++++ Task data

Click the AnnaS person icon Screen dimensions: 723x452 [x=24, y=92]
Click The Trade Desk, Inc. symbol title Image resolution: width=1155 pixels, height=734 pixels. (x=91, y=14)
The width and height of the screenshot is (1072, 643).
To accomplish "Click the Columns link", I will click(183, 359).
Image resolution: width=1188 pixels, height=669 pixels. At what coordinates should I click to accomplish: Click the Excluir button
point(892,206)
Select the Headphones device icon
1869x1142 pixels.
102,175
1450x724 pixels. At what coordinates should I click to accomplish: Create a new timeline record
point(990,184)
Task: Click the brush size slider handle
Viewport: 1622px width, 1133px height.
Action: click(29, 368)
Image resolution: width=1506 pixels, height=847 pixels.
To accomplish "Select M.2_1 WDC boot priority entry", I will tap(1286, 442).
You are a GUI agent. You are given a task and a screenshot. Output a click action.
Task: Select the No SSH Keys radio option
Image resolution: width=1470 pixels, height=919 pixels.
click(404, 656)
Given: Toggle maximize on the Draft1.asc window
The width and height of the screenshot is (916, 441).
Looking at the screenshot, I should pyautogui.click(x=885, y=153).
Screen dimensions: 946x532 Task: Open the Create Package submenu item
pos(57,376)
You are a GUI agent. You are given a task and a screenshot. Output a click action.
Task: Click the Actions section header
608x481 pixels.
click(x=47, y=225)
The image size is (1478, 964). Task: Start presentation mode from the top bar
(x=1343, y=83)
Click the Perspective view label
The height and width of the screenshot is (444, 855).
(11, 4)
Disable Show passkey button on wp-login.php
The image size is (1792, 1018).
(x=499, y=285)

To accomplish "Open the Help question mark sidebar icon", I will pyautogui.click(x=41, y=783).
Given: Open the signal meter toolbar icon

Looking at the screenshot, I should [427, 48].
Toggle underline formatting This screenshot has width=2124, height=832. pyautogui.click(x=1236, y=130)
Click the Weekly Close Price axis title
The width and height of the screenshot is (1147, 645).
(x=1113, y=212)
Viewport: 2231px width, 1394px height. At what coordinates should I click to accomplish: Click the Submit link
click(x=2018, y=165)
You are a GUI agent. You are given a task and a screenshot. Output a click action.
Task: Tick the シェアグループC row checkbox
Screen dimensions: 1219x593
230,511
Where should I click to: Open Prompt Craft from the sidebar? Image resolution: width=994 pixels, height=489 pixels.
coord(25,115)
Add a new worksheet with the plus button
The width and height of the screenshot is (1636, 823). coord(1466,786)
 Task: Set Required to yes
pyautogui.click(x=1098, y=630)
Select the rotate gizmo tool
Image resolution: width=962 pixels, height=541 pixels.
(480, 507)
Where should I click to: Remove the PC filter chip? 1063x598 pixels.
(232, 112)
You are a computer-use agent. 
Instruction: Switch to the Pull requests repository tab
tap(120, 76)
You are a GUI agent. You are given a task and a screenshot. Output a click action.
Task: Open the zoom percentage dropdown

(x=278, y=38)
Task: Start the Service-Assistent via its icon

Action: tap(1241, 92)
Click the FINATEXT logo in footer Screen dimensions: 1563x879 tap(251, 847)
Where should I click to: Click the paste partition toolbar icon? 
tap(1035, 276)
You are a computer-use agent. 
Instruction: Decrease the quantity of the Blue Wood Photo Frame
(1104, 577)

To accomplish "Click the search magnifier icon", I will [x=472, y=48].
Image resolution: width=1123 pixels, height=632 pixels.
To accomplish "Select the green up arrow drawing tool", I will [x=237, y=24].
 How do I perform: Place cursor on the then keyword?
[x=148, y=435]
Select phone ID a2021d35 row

++++++++

## Work task
Each line in the listing above from the one containing "The width and height of the screenshot is (1072, 643)." through the one containing "Select the Headphones device icon" should be repeated exactly, and no other line.

## Response below
The width and height of the screenshot is (1072, 643).
To accomplish "Click the Columns link", I will click(183, 359).
Image resolution: width=1188 pixels, height=669 pixels. At what coordinates should I click to accomplish: Click the Excluir button
point(892,206)
Select the Headphones device icon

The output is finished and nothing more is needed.